A fragment of the Cassini animation was extracted to create an MPEG file at the University of Wyoming. This MPEG file is a time-compressed animation of the first Cassini fly-by of Titan; it is about a minute long. This fragment can be viewed on Amphion's World Wide Web (WWW) Home Page at:
http://ic-www.arc.nasa.gov/ic/projects/amphion

or downloaded through anonymous ftp from:
ai.uwyo.edu:/pub/nasa/

The animation can be seen through any MPEG viewer, although some MPEG viewers might not display the colors correctly.

In December 1994 Mark Showalter, manager of the Rings Node for PDS, inquired about using Amphion to generate visualizations of the Saturn system as it will appear from Earth during the 1995-96 ring plane crossings. His objective was to provide a Web-based SOV to help astronomers plan their observations. Mark was able to adapt the specification in Figure 2 very quickly to produce a specification for his SOV. The program generated by Amphion was then further modified by Mark and is now accessible through the WWW at:
http://ringside.arc.nasa.gov/www/rpx/rpx.html

Figure 4 was generated using this Saturn Viewer program.

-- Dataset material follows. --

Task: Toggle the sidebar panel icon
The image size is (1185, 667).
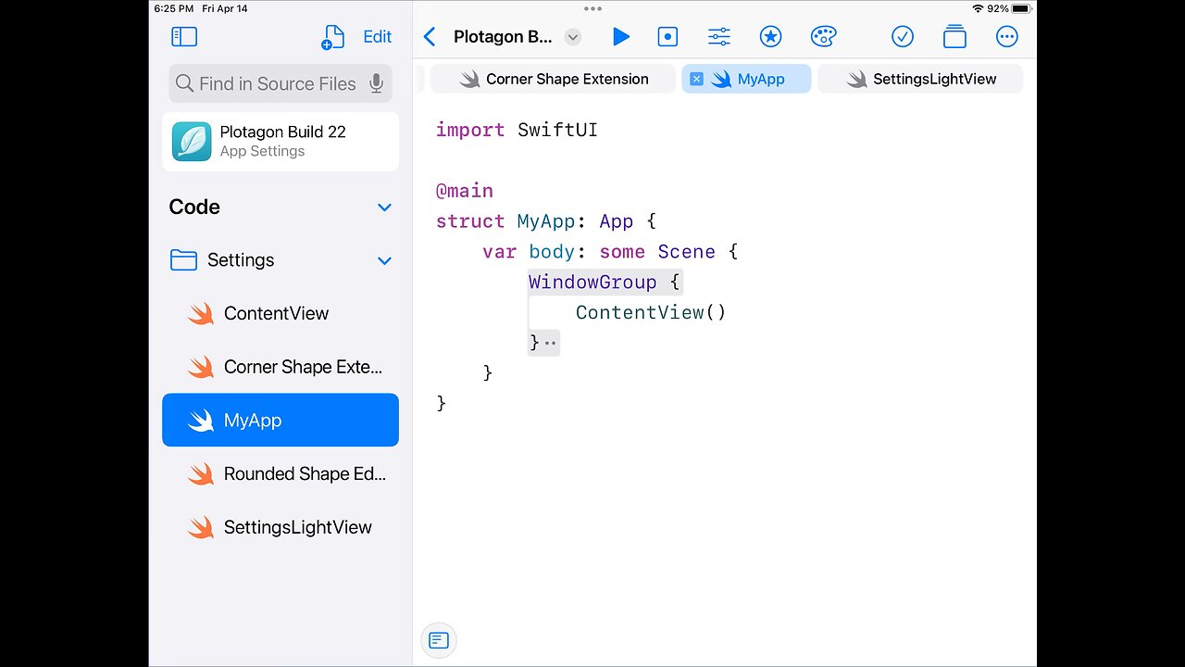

It depicts Saturn, its rings, the inner moons, and an occulted background star just a few minutes after the Sun finishes crossing Saturn's ring plane at 12:05 UTC on November 21, 1995. The rings are shown in light gray because we will be seeing their unilluminated side at this time. The locations and names of the inner moons are shown (although the names are printed in a font too small to read in this reproduction). By coincidence, a 12th magnitude background star, shown as a plus, will be occulted by the rings at this time.

Current status of Amphion visualization capabilities

Currently, Amphion generates a visualization subroutine containing calls to SPICE and Euclid subprograms. The user must build the main program that calls this subroutine. Templates of main programs are available, and in practice it has been easy for programmers familiar with FORTRAN to build main programs from the templates. The main program templates have facilities for changing camera parameters at execution time (zoom in and out, pan side to side), and for starting and stopping the animations and stepping forward or backward through time.

Future plans

The Amphion group is working to augment the animation domain theory and driver code to support multiple illumination sources, text, and multiple cameras. We plan to enhance the animation component to make it more compliant with the full features of the X-windows system and to make the execution environment more intuitive.

Amphion is also being extended to generate iterative code that searches for solutions to queries such as "When does a geometric configuration occur in a time interval" and "When does a geometric function take on a minimum value in a time interval." The NAIF group developed a set of iterative FORTRAN drivers call PERCY that form the components for this capability. Amphion is being extended to target PERCY, just as it was extended to target the elements of Euclid. Amphion's PERCY capability has already been prototyped. In combination with the animation capabilities, this will provide a basis for rapidly generating science opportunity analyzers.